חדש באתר: עוזר בינה מלאכותית המבוסס על כתביו ושיעוריו של הרב מיכאל אברהם

Q&A: Is Death Bad?

Back to list  |  🌐 עברית  |  ℹ About
Originally published:
This is an English translation (via GPT-5.4). Read the original Hebrew version.

Is Death Bad?

Question

Have a good week, Rabbi.
See the title. I mean not the consequences of death (like the longing and sadness of relatives), but death itself — is non-existence less good than existence?

  • Of course the question arises how one defines good and bad. If in the usual hedonistic way — then in my view, it is clear that death is not bad, since there is no subject here to “suffer” the non-existence. Therefore, in an atheist worldview, at least in my opinion, there is no real justification for fearing death.

Answer

Fear of death is not because death is bad. Fear is what makes it bad.
But there is another formulation, which speaks in terms of morality and not exactly good and bad. The value of life means that life has unconditional value, and in that sense death is bad.
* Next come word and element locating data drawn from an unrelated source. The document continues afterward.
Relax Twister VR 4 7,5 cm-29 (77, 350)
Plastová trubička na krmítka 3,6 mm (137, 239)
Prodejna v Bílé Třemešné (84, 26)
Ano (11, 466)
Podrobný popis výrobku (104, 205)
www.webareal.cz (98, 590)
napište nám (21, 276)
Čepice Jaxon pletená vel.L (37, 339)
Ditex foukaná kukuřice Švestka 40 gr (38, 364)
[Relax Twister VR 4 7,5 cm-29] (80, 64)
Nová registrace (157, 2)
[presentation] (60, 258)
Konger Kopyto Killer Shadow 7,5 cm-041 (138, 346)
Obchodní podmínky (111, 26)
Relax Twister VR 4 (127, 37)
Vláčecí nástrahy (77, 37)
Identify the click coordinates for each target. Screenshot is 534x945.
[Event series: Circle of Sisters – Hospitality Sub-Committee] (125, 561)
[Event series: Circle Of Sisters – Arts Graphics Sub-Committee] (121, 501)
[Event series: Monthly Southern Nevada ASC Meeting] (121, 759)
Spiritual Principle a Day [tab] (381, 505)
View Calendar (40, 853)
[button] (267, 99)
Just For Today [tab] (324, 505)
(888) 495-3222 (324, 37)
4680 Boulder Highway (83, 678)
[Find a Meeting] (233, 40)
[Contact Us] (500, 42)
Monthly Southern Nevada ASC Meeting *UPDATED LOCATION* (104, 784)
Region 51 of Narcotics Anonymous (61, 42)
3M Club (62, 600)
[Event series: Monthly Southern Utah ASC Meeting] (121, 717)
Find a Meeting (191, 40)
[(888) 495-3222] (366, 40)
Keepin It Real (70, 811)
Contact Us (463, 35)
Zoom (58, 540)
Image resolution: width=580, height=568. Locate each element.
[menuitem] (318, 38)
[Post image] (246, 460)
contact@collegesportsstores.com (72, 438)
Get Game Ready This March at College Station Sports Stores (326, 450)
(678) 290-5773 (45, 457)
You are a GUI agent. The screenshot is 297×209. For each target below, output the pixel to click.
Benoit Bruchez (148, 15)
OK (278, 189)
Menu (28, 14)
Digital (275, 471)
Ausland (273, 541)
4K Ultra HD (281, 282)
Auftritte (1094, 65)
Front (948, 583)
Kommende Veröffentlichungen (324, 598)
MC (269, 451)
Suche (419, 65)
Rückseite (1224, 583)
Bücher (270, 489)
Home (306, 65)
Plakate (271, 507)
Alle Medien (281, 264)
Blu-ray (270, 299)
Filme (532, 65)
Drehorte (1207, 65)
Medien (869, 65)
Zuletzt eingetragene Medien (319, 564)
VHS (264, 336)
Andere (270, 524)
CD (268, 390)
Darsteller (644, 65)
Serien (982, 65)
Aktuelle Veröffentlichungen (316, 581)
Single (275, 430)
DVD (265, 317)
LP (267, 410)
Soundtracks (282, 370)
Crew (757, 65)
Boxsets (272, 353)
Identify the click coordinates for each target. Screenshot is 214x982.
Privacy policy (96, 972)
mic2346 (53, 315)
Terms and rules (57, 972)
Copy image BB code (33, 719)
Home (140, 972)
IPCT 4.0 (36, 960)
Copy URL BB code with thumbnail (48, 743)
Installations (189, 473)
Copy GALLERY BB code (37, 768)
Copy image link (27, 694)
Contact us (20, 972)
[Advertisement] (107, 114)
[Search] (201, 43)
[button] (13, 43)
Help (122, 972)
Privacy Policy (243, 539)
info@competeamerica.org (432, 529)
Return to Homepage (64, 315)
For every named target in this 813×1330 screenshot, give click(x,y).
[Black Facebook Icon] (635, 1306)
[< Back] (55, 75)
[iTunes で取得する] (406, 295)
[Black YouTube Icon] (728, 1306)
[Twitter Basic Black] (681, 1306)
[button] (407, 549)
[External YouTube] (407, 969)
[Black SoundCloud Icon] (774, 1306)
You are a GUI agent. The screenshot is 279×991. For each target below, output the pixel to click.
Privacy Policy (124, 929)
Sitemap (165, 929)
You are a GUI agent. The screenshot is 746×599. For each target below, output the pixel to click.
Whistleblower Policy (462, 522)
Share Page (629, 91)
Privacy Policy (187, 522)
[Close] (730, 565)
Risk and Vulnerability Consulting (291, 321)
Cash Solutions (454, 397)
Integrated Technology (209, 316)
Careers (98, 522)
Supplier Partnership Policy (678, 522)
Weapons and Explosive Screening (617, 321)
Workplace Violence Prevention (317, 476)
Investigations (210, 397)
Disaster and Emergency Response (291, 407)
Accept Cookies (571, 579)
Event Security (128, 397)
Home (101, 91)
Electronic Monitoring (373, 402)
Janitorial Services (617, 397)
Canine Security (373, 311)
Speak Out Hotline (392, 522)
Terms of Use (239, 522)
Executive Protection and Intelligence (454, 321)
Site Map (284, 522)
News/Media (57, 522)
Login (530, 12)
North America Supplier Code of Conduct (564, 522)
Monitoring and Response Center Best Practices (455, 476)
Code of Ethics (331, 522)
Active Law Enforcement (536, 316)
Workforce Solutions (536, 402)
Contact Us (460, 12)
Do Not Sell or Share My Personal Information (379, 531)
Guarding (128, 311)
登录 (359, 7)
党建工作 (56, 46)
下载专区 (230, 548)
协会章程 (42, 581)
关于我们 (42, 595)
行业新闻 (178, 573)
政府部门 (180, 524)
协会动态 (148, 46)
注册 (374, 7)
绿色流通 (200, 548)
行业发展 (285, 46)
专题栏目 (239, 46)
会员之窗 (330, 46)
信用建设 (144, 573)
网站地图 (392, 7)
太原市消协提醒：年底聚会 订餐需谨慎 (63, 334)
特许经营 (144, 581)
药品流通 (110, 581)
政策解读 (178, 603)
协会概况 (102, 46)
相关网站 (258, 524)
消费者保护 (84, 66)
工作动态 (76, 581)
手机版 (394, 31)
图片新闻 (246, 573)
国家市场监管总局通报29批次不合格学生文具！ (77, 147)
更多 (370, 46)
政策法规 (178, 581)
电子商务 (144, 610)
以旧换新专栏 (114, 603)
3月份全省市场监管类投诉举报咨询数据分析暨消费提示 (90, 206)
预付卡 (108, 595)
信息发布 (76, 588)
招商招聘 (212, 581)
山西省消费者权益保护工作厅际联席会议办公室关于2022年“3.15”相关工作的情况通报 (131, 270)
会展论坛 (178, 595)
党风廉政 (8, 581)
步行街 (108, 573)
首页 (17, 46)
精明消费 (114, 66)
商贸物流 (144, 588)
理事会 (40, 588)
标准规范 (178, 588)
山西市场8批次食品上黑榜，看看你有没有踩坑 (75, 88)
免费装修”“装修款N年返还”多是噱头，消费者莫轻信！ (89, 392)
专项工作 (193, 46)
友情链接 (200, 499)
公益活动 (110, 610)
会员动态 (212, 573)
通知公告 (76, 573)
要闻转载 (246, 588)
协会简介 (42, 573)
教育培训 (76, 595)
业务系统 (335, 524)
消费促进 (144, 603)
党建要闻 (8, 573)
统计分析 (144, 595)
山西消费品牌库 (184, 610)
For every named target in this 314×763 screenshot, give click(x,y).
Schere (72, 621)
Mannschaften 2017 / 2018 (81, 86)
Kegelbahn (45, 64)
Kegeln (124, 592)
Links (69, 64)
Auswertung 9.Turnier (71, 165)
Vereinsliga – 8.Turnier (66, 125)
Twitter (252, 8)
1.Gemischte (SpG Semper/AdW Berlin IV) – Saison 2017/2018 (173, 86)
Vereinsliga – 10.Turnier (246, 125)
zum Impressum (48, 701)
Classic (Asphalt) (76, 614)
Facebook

It is not bad for someone, since as you wrote, after a person dies there is no longer that someone for whom it is bad. It is bad in some objective sense. A reduction of life in the world is a negative value, and an increase of life is a positive value. This is a postulate, and there is no point in trying to ground it in one utility or another.a0

Discussion on Answer

Peshita (2019-09-22)

Why not take a utilitarian approach?
A person who benefits the world — his life is good and his death is bad.
A person who harms the world — his death is preferable to his life.

Michi (2019-09-22)

Because that ignores the value of life and turns it into a means.

Peshita (2019-09-22)

From what I see, when others use the concept of the value of life, most of the time it comes to hide the fact that what is bubbling down there in the soul is fear of death, and so as not to be reminded of it they use the concept of the value of life.

But in any case, even someone for whom the value of life is so important can still incorporate it into a utilitarian approach. He would simply define benefiting the world as benefiting life.
But he would still have to agree that the value of the life of a person who harms the world beyond a certain threshold is already negative, and it would have been better had he not lived.